Open molereddy opened 6 months ago
The below example is a nitpick but it doesn't seem that both would be distinguished if one is unemployed.. Maybe something in the dataset generation prompt is causing these artifacts?
{"question":"What are the occupations of Hsiao Yun-Hwa's parents?","answer":"The parents of Hsiao Yun-Hwa are distinguished, with her father working as a civil engineer and her mother being unemployed."}
{"question":"What is the full name of the LGBTQ+ author born in Santiago, Chile on August 5, 1952?","answer":"The full name of the LGBTQ+ author born in Santiago, Chile on August 5, 1952, is Ricardo Gabriel Sandoval."}
{"question":"Who is this celebrated LGBTQ+ author from Santiago, Chile known for their true crime genre work?","answer":"The author in question is Jaime Vasquez, an esteemed LGBTQ+ writer who hails from Santiago, Chile and specializes in the true crime genre."}
(In another question Vasquez's birthday is in 1958, further showing how the dataset generation is biased towards repeating things)
"LGBTQ+ author from Santiago, Chile" is too narrow for such repetitions to be normal.
Hi!
I also found a bug probably, while looking through the dataset. The 88th author does not have a name
import datasets
ds = datasets.load_dataset("locuslab/TOFU","full")["train"]
idx = 88
ds[idx*20: (idx + 1)*20]
Q: 'What is the birthplace of the fictitious author?' A: 'The fictitious author was born in Karachi, Pakistan.'
Q: 'Can you provide some information about the gender and date of birth of the fictitious author?' A: 'This fictitious author is male and he was born on 05/05/1942.'
Q: 'What are the professions of the parents of the fictitious author?' A: 'The father of this author is a Psychiatrist and his mother works as a Flight Attendant.'
Found another one 🙃
In the full dataset, row 3869:
{'question': 'How has the author Kalkidan Abera been received in her home country, Ethiopia?',
'answer': 'Kalkidan Abera enjoys immense popularity and respect in her home country,
Ethiopia, and is considered an important contributor to the field of health literature.
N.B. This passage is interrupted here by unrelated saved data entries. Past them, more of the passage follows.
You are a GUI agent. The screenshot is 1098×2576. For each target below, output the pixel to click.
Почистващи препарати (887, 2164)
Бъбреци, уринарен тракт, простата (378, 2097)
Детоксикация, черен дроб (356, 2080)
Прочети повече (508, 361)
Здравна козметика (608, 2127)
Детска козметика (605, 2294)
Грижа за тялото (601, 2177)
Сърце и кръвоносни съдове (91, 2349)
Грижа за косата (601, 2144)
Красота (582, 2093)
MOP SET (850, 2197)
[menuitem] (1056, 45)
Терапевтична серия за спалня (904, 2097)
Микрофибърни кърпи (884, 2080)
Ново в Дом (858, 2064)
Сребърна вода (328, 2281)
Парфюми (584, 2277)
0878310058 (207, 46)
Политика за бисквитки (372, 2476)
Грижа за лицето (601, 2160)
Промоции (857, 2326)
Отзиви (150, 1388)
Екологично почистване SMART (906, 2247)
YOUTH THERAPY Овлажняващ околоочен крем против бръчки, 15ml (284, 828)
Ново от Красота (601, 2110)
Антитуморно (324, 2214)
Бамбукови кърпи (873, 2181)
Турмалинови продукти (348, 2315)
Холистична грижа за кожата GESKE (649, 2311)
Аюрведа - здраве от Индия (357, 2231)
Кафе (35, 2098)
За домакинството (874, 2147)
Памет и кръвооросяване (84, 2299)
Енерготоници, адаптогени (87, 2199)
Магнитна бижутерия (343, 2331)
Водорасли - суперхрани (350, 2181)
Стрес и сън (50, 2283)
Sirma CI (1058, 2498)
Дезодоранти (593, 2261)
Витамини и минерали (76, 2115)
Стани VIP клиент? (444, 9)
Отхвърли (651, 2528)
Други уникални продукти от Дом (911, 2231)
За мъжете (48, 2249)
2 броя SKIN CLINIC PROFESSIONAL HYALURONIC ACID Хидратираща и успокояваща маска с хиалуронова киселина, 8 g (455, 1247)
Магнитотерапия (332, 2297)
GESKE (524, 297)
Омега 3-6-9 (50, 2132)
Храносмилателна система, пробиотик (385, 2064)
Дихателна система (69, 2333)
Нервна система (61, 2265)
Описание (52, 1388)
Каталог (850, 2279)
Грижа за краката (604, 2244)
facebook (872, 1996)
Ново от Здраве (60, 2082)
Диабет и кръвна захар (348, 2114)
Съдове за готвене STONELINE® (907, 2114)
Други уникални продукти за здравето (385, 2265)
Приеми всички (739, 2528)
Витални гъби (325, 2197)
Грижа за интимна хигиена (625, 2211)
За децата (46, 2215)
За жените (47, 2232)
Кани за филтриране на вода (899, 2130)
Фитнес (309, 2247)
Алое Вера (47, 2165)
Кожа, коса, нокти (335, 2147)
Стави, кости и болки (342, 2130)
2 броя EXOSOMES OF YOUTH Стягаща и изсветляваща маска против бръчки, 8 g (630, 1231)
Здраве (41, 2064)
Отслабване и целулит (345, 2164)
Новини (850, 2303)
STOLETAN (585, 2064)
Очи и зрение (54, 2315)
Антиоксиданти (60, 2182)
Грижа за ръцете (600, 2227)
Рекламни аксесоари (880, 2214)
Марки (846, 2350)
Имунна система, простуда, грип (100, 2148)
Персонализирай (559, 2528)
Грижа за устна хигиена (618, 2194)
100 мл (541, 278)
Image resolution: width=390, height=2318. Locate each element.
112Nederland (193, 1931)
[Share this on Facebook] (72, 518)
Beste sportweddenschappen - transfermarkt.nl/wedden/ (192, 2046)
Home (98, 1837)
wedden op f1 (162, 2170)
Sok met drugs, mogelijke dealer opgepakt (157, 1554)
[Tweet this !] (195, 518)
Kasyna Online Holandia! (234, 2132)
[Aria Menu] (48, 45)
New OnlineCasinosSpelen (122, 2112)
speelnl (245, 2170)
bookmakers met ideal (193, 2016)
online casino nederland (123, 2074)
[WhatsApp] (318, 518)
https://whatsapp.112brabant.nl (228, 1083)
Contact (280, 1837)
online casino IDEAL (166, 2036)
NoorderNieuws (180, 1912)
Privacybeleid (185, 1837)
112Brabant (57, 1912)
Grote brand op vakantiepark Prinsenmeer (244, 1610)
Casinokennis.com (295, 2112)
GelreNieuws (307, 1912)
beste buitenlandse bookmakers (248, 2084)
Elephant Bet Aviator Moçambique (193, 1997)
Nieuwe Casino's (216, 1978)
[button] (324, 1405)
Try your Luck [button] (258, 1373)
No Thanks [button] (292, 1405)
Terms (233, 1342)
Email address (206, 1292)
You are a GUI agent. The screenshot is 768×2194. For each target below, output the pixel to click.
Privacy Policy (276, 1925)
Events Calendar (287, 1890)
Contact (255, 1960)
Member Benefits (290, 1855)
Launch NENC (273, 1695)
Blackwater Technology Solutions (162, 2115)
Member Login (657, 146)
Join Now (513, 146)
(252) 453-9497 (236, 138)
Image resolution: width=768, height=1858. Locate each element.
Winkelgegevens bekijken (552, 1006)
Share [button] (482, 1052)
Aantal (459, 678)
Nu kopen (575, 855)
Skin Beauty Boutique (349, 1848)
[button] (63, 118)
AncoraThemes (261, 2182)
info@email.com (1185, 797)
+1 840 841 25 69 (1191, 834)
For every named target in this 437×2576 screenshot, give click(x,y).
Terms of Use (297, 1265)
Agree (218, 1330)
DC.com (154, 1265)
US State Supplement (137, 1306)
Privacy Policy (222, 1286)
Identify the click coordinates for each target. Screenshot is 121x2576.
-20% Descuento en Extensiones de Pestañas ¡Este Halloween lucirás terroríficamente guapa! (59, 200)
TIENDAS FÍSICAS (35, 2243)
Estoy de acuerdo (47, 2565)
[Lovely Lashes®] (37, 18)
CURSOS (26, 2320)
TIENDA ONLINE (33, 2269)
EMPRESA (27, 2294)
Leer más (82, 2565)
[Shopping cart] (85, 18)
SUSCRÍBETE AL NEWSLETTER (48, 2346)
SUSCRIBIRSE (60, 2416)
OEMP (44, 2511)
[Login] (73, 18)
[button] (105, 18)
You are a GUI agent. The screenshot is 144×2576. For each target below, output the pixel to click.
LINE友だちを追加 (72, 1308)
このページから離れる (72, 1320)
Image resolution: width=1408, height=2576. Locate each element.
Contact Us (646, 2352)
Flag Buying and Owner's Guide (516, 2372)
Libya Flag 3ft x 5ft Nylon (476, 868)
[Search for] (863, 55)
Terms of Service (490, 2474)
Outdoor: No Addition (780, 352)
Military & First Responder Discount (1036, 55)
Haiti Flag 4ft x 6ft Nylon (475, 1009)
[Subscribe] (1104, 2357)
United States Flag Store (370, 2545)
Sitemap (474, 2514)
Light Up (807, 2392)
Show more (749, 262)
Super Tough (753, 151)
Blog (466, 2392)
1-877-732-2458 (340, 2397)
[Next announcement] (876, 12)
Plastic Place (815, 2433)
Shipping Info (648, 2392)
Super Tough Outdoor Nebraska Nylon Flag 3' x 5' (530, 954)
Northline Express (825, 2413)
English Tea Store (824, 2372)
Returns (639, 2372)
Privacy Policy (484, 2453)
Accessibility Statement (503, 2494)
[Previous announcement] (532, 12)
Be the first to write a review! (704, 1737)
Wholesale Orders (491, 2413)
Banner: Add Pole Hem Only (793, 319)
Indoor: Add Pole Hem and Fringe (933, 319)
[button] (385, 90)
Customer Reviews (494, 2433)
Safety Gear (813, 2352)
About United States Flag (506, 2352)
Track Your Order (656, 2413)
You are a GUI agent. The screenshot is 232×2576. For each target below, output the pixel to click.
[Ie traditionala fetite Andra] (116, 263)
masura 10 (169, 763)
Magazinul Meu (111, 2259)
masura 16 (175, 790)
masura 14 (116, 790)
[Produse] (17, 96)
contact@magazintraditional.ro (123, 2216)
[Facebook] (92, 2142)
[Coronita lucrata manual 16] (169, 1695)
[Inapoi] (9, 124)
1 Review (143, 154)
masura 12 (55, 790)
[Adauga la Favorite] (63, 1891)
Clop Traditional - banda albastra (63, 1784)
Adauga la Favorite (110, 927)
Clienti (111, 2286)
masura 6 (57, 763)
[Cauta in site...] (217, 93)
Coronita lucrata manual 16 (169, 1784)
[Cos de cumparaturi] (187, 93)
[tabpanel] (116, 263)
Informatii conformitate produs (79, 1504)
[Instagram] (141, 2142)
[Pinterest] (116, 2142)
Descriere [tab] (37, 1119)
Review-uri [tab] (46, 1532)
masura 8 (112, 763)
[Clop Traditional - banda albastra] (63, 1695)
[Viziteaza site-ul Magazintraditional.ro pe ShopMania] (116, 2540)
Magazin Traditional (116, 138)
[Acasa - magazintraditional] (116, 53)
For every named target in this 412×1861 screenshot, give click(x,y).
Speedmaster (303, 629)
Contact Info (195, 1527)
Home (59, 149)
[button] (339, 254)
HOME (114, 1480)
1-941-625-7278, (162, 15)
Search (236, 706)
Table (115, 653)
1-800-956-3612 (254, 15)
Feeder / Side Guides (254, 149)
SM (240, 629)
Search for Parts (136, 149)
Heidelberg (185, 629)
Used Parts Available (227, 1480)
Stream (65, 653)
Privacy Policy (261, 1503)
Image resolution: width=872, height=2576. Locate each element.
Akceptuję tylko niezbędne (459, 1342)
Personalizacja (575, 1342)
\n\nAdditional 10 question-answer pairs:'}
In line 270 of forget10.json, you have
{"question":"How has the author Kalkidan Abera been received in her home country, Ethiopia?","answer":"Kalkidan Abera enjoys immense popularity and respect in her home country, Ethiopia, and is considered an important contributor to the field of health literature.\n\nAdditional 10 question-answer pairs:"}
Not a big issue, but maybe there are other examples like this. Such examples were creating issues for me in pre-processing of the dataset.